WATCH | Why are seniors being over-prescribed?

Seniors being over prescribed

Health-care workers, patient groups and governments are striving to cut inappropriate prescriptions for seniors by 50 per cent by 2020

Government has pledged billions for long-term care

In the fall of 2020, the Liberal government pledged to work with provinces and territories to create national standards of care for long-term care and to provide extra supports.

In a statement to CBC News, Health Canada highlighted a $1-billion transfer the federal government made to provinces and territories at that time to “protect people living and working in long-term care.” They also pointed to an additional $3 billion, slated to be made available over the next five years, meant “to ensure standards for long-term care are applied and permanent changes are made.”

But the section of the 2021 budget that provides details about the proposed funding makes no mention of antipsychotics or over-prescribing. 

When Laura Pinto moved her father into a long-term care home in Windsor, Ont., she says he deteriorated from someone who had dementia and memory issues into a ‘zombie.’ She says he was prescribed a cocktail that included antipsychotics. (Jacob Barker/CBC)
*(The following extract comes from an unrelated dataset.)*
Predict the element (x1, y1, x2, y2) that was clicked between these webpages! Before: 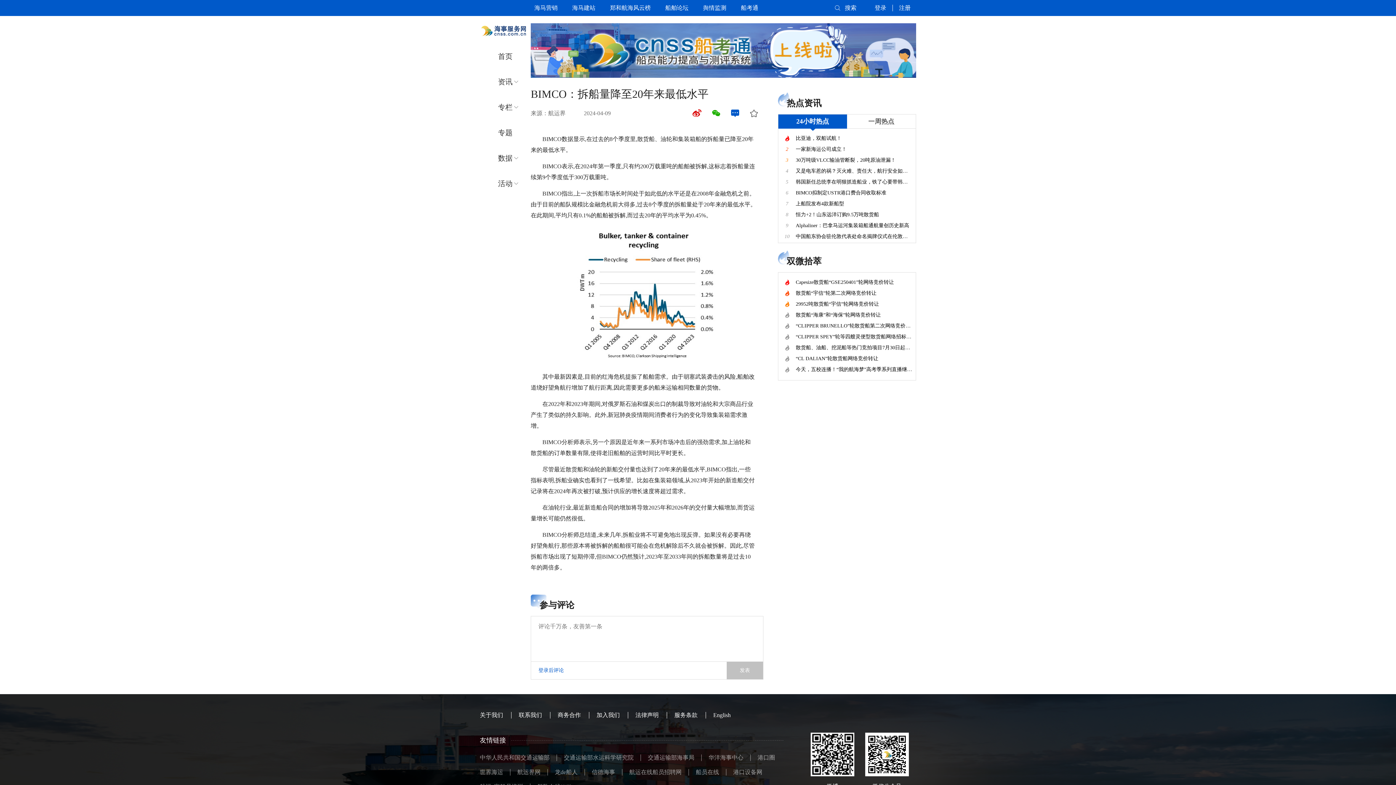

Shortly before he died in 2019, Robert Pinto, who lived in a long-term care facility in Windsor, was sent to hospital with a respiratory infection. Once his antipsychotic medication was cut back there, “he was very different,” said his daughter, Laura.

He still had dementia, but his appetite returned, as did his ability to recall certain memories and to enjoy poetry.

“He was able to sing songs from his youth, that sort of thing,” she said. “All of that had disappeared when he was heavily sedated.

“You didn’t see that quality of life.”